• Task to complete: Write the data below out again word for word, changing nothing.

# start of Exercise inputs

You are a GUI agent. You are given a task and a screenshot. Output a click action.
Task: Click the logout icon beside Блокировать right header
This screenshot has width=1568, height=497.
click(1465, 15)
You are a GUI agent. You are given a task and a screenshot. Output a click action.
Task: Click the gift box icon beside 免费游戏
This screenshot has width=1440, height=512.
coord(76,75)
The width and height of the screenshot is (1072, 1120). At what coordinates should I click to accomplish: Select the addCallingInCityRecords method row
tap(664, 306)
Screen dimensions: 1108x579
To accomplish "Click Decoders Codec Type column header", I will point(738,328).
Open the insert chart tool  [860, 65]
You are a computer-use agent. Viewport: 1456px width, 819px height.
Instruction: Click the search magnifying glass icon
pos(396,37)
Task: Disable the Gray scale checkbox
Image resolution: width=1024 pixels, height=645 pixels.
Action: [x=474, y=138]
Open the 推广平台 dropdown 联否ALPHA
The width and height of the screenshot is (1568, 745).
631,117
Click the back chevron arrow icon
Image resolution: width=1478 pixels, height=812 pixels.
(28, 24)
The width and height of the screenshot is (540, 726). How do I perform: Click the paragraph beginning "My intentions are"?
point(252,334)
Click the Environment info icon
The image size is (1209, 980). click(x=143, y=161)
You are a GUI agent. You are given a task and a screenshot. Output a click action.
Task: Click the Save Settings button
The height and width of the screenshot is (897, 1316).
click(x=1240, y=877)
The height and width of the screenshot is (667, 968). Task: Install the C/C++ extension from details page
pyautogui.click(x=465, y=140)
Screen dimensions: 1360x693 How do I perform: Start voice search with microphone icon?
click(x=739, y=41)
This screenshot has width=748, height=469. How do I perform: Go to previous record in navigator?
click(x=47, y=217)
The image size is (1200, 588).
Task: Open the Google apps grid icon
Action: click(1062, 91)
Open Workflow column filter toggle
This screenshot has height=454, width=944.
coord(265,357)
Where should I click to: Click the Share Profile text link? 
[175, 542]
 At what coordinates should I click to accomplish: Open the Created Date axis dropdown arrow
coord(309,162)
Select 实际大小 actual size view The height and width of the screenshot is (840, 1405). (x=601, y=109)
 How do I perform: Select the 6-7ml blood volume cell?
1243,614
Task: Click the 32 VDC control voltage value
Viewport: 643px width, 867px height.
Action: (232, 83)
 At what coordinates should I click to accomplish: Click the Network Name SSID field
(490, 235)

# end of Exercise inputs

• Response for this exercise:
You are a GUI agent. You are given a task and a screenshot. Output a click action.
Task: Click the logout icon beside Блокировать right header
This screenshot has width=1568, height=497.
click(1465, 15)
You are a GUI agent. You are given a task and a screenshot. Output a click action.
Task: Click the gift box icon beside 免费游戏
This screenshot has width=1440, height=512.
coord(76,75)
The width and height of the screenshot is (1072, 1120). At what coordinates should I click to accomplish: Select the addCallingInCityRecords method row
tap(664, 306)
Screen dimensions: 1108x579
To accomplish "Click Decoders Codec Type column header", I will point(738,328).
Open the insert chart tool  [860, 65]
You are a computer-use agent. Viewport: 1456px width, 819px height.
Instruction: Click the search magnifying glass icon
pos(396,37)
Task: Disable the Gray scale checkbox
Image resolution: width=1024 pixels, height=645 pixels.
Action: [x=474, y=138]
Open the 推广平台 dropdown 联否ALPHA
The width and height of the screenshot is (1568, 745).
631,117
Click the back chevron arrow icon
Image resolution: width=1478 pixels, height=812 pixels.
(28, 24)
The width and height of the screenshot is (540, 726). How do I perform: Click the paragraph beginning "My intentions are"?
point(252,334)
Click the Environment info icon
The image size is (1209, 980). click(x=143, y=161)
You are a GUI agent. You are given a task and a screenshot. Output a click action.
Task: Click the Save Settings button
The height and width of the screenshot is (897, 1316).
click(x=1240, y=877)
The height and width of the screenshot is (667, 968). Task: Install the C/C++ extension from details page
pyautogui.click(x=465, y=140)
Screen dimensions: 1360x693 How do I perform: Start voice search with microphone icon?
click(x=739, y=41)
This screenshot has width=748, height=469. How do I perform: Go to previous record in navigator?
click(x=47, y=217)
The image size is (1200, 588).
Task: Open the Google apps grid icon
Action: click(1062, 91)
Open Workflow column filter toggle
This screenshot has height=454, width=944.
coord(265,357)
Where should I click to: Click the Share Profile text link? 
[175, 542]
 At what coordinates should I click to accomplish: Open the Created Date axis dropdown arrow
coord(309,162)
Select 实际大小 actual size view The height and width of the screenshot is (840, 1405). (x=601, y=109)
 How do I perform: Select the 6-7ml blood volume cell?
1243,614
Task: Click the 32 VDC control voltage value
Viewport: 643px width, 867px height.
Action: (232, 83)
 At what coordinates should I click to accomplish: Click the Network Name SSID field
(490, 235)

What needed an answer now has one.